Greece has announced today, that it is has sent letters to the British government, in order to initiate a mediation process via UNESCO. I have known about this proposed initiative for some time, but was unable to say anything about it before the news became public.
If the mediation proceeds, it will be a test case for UNESCO (or more specifically the Intergovernmental Committee for Promoting the Return of Cultural Property to Its Countries of Origin or Its Restitution in Case of Illicit Appropriation). The rules for mediation were brought in a few years ago, but this will be the first case to use them.
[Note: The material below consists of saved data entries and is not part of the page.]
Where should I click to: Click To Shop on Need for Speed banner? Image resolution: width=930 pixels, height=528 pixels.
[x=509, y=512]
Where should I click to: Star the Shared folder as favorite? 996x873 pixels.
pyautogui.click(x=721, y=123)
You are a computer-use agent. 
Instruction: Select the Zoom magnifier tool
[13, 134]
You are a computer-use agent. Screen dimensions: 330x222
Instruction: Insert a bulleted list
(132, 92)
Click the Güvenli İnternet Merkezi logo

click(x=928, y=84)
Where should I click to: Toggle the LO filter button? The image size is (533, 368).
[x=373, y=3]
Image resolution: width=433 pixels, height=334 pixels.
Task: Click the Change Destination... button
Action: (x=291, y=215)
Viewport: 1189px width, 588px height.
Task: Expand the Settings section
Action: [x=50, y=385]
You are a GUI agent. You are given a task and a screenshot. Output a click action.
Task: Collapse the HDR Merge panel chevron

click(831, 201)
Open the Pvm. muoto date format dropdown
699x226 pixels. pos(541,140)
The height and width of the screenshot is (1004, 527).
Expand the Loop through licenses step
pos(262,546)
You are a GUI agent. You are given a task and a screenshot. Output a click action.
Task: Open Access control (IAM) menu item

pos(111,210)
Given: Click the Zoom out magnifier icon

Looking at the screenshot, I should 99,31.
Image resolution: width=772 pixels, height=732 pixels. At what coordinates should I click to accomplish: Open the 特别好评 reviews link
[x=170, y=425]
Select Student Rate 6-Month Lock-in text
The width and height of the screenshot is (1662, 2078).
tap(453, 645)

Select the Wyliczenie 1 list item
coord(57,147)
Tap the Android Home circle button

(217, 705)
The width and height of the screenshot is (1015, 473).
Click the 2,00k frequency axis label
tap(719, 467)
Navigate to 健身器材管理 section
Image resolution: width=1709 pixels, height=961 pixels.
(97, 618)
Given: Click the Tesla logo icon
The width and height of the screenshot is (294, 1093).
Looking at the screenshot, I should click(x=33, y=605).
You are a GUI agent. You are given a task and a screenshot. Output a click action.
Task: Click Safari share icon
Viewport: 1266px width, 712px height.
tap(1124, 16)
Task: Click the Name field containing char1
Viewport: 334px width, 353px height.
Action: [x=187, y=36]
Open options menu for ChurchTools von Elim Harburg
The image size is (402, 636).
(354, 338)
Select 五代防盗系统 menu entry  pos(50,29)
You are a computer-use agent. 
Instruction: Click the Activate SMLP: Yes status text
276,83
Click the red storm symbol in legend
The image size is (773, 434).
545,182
I think that it is a great step forward, as for a long time, the lack of proper political action from Greece has left the British Museum in a situation where they feel that they are sitting comfortably with nothing that they need to respond to.
You can read the full rules under which the mediation will take place (if the UK agrees to enter into the process) here .
Greek Reporter 
UNESCO Mediates Parthenon Marbles Fight
By Maria Korologou on October 3, 2013
On October 6 in Athens the International Conference of committees will be held, which is a very important moment for the effort to return the Parthenon Marbles.
After the meeting of the Greek Minister of Culture and Sports with the Director-General of UNESCO in July 2013 in Paris, during which Panos Panagiotopoulos asked from Irina Bokova to exercise her personal and institutional influence in order for the mediation process with the British side to be initiated, the leading international organization for culture addressed a letter to the British Foreign Secretary William Hague, the Secretary of State for Culture, Media and Sport Maria Miller and the Director of the British Museum Robert Neil MacGregor.
With this letter the British officials are officially informed of Greece’s demand to go on with the mediation process in order to achieve a settlement of the dispute on the repatriation of the Parthenon Marbles.
If the British side agrees to carry out this process, it will be the first time that UNESCO will have taken action to solve a cultural dispute between two states.